According to empirical rules, the total CPU usage of a production system is recommended not to exceed 70%.

Average Load

Average load is the average number of processes in the running (or runnable) state and uninterruptible state within a unit of time, namely, the average number of active processes.

Running processes include processes that are currently using the CPU or waiting for the CPU. Uninterruptible processes are processes in critical kernel flows that cannot be interrupted. For example, when a process writes data to a disk, if it is interrupted, there may be inconsistencies between the disk data and the process data. The uninterruptible state is essentially a protective mechanism of the system for processes and hardware devices.

In Linux systems, you can use the top command to view the average load, as shown below:

load average: 1.09, 1.12, 1.52

These three numbers represent the average load of the system in the last 1 minute, 5 minutes, and 15 minutes. The smaller the value, the lower the system workload and the lower the load. Conversely, the higher the load.

In ideal conditions, each CPU should work at full capacity and there should be no waiting processes. In this case, the average load = number of CPU logical cores.

However, in actual production systems, it is not recommended to run the system at full load. The general empirical rule is that the average load = 0.7 * number of CPU logical cores.

  • When the average load continues to be greater than 0.7 * number of CPU logical cores, it is necessary to investigate the cause and prevent the system from deteriorating.

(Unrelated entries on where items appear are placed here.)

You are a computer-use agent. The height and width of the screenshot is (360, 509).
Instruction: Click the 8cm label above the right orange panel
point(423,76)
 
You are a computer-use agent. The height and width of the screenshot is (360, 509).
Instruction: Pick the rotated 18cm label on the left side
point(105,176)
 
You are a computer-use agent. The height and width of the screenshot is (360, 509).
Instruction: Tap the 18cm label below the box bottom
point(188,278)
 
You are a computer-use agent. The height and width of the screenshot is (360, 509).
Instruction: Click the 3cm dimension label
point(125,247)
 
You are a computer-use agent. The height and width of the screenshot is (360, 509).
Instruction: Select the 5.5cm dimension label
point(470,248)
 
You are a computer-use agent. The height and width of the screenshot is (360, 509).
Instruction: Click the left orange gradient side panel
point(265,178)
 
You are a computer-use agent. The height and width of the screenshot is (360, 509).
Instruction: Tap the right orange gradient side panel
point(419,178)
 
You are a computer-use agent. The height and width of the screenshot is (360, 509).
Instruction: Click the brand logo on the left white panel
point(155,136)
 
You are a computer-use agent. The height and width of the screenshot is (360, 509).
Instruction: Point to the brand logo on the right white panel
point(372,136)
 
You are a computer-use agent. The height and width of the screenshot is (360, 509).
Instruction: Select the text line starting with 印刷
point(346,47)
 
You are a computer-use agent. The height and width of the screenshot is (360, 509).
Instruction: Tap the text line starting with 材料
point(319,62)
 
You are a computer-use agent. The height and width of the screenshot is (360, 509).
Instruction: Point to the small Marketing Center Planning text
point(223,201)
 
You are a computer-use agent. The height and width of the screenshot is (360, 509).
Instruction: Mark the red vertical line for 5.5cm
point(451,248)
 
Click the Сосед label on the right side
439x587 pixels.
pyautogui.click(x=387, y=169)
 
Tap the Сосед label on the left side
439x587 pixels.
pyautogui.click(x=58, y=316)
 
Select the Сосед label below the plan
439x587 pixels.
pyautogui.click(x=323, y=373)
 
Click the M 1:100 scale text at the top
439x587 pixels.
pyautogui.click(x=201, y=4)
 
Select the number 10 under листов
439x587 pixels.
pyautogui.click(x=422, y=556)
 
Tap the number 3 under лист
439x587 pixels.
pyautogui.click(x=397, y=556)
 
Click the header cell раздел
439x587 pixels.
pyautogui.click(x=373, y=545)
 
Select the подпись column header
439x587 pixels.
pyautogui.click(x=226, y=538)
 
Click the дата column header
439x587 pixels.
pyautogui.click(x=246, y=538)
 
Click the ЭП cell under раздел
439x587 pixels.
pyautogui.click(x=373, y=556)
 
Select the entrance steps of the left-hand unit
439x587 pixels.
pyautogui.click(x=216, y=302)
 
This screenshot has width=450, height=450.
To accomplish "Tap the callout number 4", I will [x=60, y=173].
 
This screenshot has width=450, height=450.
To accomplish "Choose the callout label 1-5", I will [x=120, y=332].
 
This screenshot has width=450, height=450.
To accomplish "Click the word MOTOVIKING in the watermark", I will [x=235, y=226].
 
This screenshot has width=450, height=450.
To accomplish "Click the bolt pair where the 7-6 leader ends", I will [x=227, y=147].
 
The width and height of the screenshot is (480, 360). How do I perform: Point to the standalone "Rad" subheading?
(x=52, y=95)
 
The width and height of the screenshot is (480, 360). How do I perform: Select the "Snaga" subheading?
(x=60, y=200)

  • When the average load continues to be greater than 1.0 * number of CPU logical cores, countermeasures must be taken to reduce the average load.

  • When the average load continues to be greater than 5.0 * number of CPU logical cores, it indicates that the system has serious problems, being unresponsive for a long time or close to crashing.

In addition to focusing on the value of the average load itself, attention should also be paid to the trend of the average load, which includes two levels of meaning. One is the trend of change between load1, load5, and load15; the other is the historical trend of change.

  • When the load1, load5, and load15 values are very close, it indicates that the system load is relatively stable in the short term. At this time, it should be compared with the historical load at the same time of day or week to observe whether a significant increase has occurred.

  • When load1 is much smaller than load5 or load15, it indicates that the system load has been decreasing in the past minute, but the average load in the past 5 minutes or 15 minutes is still high.

  • When load1 is much larger than load5 or load15, it indicates that the system load is rapidly increasing. If it is not a temporary fluctuation but continues to increase, especially when load5 has already exceeded 0.7 * number of CPU logical cores, the cause should be investigated and the system load should be reduced.

Relationship Between CPU Usage and Average Load

CPU usage statistically measures the busyness of the CPU within a unit of time. Average load includes not only the processes using the CPU, but also the processes waiting for the CPU or I/O. Therefore, the two cannot be equated, and there are two common scenarios as described below:

  • CPU-intensive applications: where many processes are waiting or using the CPU, CPU usage is positively correlated with average load.

  • I/O-intensive applications: where many processes are waiting for I/O, the average load will increase, but CPU usage may not be very high.